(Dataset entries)
::::::::::
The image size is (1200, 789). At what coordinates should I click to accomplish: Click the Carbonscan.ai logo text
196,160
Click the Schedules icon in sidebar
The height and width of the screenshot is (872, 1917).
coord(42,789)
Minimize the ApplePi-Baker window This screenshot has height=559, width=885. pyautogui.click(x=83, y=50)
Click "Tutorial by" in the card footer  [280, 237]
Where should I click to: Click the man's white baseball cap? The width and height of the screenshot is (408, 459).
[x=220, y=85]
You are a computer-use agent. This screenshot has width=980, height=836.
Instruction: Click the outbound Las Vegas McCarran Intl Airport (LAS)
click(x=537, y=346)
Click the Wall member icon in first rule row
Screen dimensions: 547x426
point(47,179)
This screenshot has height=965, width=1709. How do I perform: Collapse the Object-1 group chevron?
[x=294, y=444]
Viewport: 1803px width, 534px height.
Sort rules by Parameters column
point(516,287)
::::::::::
Repeat each line above exactly as it stands.

The image size is (1200, 789). At what coordinates should I click to accomplish: Click the Carbonscan.ai logo text
196,160
Click the Schedules icon in sidebar
The height and width of the screenshot is (872, 1917).
coord(42,789)
Minimize the ApplePi-Baker window This screenshot has height=559, width=885. pyautogui.click(x=83, y=50)
Click "Tutorial by" in the card footer  [280, 237]
Where should I click to: Click the man's white baseball cap? The width and height of the screenshot is (408, 459).
[x=220, y=85]
You are a computer-use agent. This screenshot has width=980, height=836.
Instruction: Click the outbound Las Vegas McCarran Intl Airport (LAS)
click(x=537, y=346)
Click the Wall member icon in first rule row
Screen dimensions: 547x426
point(47,179)
This screenshot has height=965, width=1709. How do I perform: Collapse the Object-1 group chevron?
[x=294, y=444]
Viewport: 1803px width, 534px height.
Sort rules by Parameters column
point(516,287)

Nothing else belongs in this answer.